Angus (Sagengestalt)
Angus, auch Aengus oder Oengus ['oinɣus] (bekannt auch unter Mac ind Óc, „Der junge Knabe“) ist eine Sagengestalt aus der keltischen Mythologie Irlands im Frühmittelalter, die wahrscheinlich auf eine keltische Gottheit zurückzuführen ist.
Mythologie und Etymologie
Oengus ist Sohn des Dagda und der Flussfrau Boand und dadurch Angehöriger der Túatha Dé Danann. Der Dagda zeugt ihn, nachdem er den Ehemann Boands, seinen Dienstmann Nechtan, durch Zauberei auf eine lange Irrfahrt geschickt hatte, die Nechtan aber nur wie ein Tag erscheint, da der Dagda Sonne und Mond angehalten hat. Während dieses einen Tages wird Oengus gezeugt und geboren. Später wächst er bei seinem Ziehvater Midir, einem älteren Sohn des Dagda, auf. Als Oengus wegen seiner unbekannten Herkunft verspottet wird, fordert er vom Dagda, als Sohn anerkannt zu werden. Durch eine List erhält er daraufhin vom Dagda bzw. von Nechtan den Brug na Boinne zum Wohnsitz, da dieser einwilligt ihm den Brug einen Tag und eine Nacht zu überlassen. Oengus steht aber über der Zeit, da er an einem Tag gezeugt und geboren wurde und da das ganze Leben letztendlich nur ein Tag und eine Nacht sind. Er hilft dafür seinem Vater gegen den Dichter Cridenbél, der diesen mit einem Schmähgedicht (glám dícenn) bedroht.

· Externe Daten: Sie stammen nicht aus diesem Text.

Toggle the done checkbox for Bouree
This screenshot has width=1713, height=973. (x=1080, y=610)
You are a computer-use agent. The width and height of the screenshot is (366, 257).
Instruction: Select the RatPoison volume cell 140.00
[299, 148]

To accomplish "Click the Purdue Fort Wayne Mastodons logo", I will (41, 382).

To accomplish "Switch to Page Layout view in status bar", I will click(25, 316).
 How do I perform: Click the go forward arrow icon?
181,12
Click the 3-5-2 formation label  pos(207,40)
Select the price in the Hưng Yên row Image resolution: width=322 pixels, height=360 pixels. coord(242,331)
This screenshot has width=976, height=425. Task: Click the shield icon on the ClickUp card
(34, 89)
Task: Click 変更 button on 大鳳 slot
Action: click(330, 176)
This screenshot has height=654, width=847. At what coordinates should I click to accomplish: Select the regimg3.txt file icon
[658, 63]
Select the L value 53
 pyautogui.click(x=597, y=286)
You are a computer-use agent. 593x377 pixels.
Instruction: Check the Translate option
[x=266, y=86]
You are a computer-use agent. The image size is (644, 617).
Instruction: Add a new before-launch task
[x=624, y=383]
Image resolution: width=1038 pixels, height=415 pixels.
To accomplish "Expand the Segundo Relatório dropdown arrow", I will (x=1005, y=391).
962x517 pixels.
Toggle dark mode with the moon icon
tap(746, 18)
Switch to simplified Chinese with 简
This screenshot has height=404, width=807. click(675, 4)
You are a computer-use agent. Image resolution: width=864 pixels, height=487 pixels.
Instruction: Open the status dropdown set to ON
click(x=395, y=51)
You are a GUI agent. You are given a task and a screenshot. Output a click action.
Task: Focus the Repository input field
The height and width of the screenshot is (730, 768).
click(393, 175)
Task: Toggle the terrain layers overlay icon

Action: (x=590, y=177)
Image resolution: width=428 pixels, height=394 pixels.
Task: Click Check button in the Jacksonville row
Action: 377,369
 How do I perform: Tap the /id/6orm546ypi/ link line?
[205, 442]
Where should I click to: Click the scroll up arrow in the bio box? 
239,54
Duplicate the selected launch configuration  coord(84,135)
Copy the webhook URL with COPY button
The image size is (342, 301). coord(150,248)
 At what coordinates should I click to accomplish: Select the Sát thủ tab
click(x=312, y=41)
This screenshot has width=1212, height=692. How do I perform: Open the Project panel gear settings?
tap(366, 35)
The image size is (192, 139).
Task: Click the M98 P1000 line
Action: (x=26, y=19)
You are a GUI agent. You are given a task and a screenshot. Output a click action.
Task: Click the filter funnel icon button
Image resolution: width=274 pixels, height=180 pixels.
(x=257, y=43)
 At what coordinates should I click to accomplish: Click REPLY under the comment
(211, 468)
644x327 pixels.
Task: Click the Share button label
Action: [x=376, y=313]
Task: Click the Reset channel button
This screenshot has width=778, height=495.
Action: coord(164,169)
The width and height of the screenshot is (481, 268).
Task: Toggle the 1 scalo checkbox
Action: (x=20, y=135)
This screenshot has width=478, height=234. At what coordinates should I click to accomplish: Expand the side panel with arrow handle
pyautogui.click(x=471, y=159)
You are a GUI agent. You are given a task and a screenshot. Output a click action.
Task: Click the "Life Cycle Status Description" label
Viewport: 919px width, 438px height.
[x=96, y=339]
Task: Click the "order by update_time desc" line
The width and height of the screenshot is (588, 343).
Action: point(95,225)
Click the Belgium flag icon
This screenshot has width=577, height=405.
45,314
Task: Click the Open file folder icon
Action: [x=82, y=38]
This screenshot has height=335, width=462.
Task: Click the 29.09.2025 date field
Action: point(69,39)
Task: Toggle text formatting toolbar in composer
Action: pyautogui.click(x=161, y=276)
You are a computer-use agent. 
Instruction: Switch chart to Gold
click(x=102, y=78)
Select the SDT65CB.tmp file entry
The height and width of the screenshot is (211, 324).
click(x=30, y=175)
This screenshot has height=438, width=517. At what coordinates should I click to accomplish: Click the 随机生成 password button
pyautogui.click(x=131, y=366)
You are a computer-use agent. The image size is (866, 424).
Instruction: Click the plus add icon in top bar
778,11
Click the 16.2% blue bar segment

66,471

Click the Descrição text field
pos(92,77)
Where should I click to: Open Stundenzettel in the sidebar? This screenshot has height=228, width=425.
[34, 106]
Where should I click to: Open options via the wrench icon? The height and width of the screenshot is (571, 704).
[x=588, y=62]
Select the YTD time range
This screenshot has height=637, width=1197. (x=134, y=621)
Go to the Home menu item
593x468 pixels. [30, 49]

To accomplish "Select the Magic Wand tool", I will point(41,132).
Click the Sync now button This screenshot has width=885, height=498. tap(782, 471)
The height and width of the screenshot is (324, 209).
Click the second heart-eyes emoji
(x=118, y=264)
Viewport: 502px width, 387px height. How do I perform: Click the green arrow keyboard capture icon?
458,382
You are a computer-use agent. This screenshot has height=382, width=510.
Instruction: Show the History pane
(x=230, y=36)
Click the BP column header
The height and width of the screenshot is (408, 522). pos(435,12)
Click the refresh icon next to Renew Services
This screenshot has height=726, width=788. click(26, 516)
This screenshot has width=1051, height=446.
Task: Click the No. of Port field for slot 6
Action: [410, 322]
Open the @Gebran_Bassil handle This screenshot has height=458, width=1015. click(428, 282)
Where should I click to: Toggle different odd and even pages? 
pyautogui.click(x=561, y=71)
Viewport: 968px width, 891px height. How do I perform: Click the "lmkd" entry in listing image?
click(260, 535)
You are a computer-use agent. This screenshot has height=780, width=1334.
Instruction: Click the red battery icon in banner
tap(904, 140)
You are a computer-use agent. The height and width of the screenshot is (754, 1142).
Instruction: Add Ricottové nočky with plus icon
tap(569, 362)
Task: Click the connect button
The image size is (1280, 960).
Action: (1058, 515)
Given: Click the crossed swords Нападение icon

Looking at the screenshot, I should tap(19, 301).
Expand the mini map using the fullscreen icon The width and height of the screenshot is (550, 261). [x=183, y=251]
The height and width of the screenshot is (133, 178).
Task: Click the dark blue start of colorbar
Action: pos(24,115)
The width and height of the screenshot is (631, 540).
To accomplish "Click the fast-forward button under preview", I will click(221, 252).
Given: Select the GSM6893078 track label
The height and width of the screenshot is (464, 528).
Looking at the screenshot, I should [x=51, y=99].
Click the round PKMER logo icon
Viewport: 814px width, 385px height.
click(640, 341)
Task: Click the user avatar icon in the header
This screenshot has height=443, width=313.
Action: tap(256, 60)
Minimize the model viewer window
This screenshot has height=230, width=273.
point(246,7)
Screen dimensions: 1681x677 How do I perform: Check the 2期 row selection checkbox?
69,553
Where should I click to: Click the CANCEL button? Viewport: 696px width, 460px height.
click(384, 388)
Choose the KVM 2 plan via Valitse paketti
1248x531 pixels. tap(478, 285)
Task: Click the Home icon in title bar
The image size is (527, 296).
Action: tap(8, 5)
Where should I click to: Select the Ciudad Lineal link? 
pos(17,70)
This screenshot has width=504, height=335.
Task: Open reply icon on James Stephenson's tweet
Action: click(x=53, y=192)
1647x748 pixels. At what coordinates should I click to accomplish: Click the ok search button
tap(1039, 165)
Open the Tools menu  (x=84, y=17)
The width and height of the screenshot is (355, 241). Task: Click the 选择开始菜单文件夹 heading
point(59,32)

In der Erzählung Tochmarc Étaíne („Das Werben um Étain“) wirbt Oengus für seinen Ziehvater Midir um Étaín. Da Fuamnach, die Gattin Midirs, durch Zauberei Étain verwandelt und verschwinden lässt, wird sie von Oengus zusammen mit ihrem Ziehvater Bresal enthauptet. Auch der Harfenspieler Abhcan soll dabei den Tod durch die Hand Oengus' gefunden haben.
Aislinge Oenguso („Oengus' Traumgesicht“) berichtet, wie er mit Hilfe von Ailill mac Máta und Medb selbst eine Frau erringt. Es ist Cœr Ibormeith, die Tochter des Elfenfürsten Ethal Anbuail aus Connacht.[1] Als sein Sohn gilt Delbaeth.
In Diarmuid und Gráinne ist Oengus der väterliche Beschützer des verfolgten Liebespaares.[2]
Oengus leitet sich wahrscheinlich von den proto-indoeuropäischen Wurzeln *oino- („ein[s]“) und *guss- („Wahl“, „wählen“) ab, eventuell auch von *aon- („wahr“ oder „ein[s]“) und *guth- („Stimme“).
Literatur
- Ingeborg Clarus: Keltische Mythen. Der Mensch und seine Anderswelt. Walter, Düsseldorf u. a. 1991, ISBN 3-530-70014-2, S. 290 ff. (2. Auflage. Patmos, Düsseldorf 2003, ISBN 3-491-69109-5).
- Bernhard Maier: Lexikon der keltischen Religion und Kultur (= Kröners Taschenausgabe. Band 466). Kröner, Stuttgart 1994, ISBN 3-520-46601-5, S. 253.